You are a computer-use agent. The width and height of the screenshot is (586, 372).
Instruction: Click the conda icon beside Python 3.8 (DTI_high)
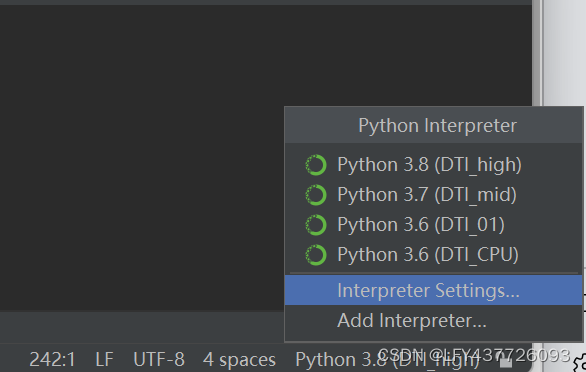click(x=316, y=165)
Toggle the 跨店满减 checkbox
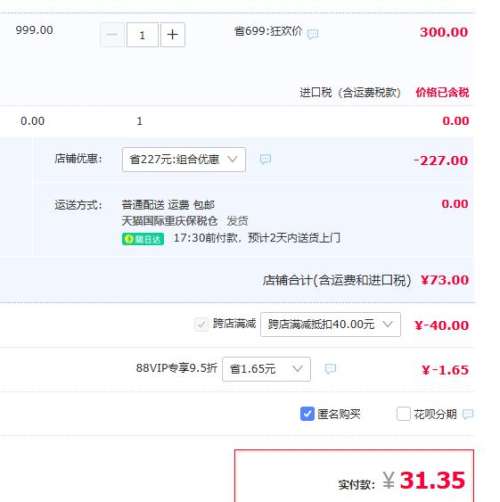The width and height of the screenshot is (500, 502). pyautogui.click(x=201, y=324)
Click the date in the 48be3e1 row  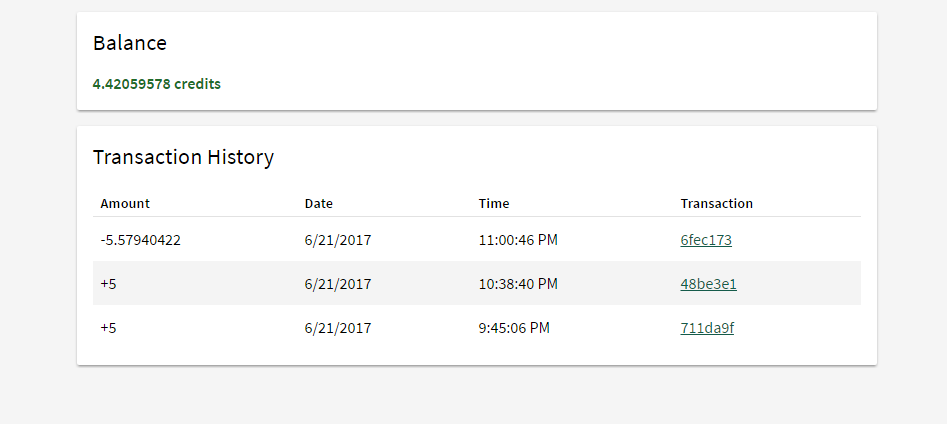[338, 284]
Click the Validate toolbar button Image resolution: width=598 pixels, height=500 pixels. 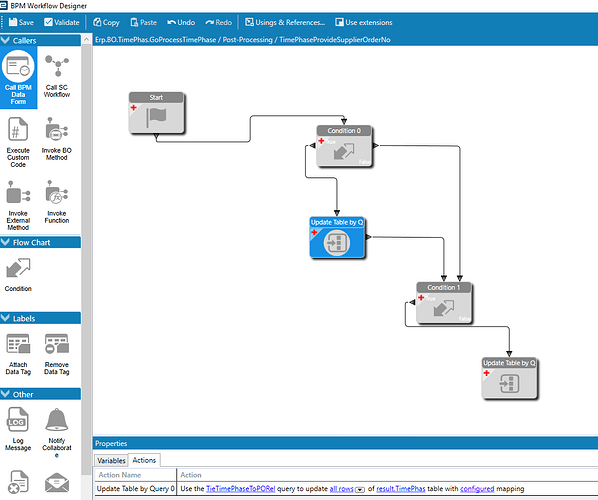[62, 22]
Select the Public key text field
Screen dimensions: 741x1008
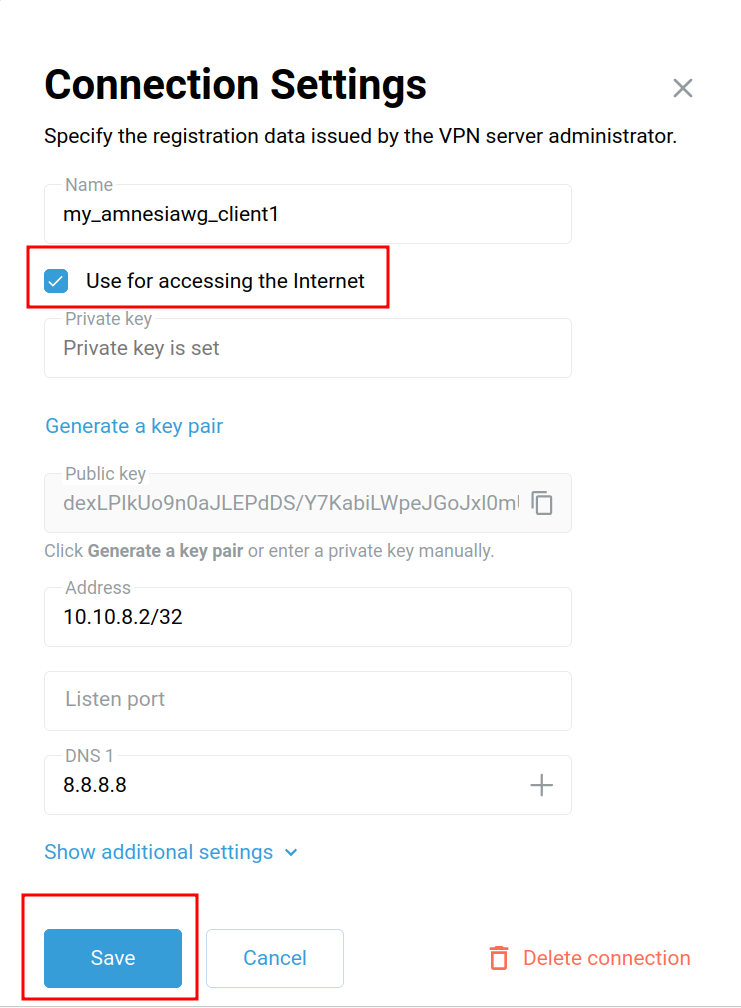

◆ ◆ ◆ ◆ ◆

> [What you should do] The lines to reproduce run from the line containing "Select the Public key text field" through the last line of the records above, both included. Copy them exactly and drop the pictures.

> [Task result]
Select the Public key text field
Screen dimensions: 741x1008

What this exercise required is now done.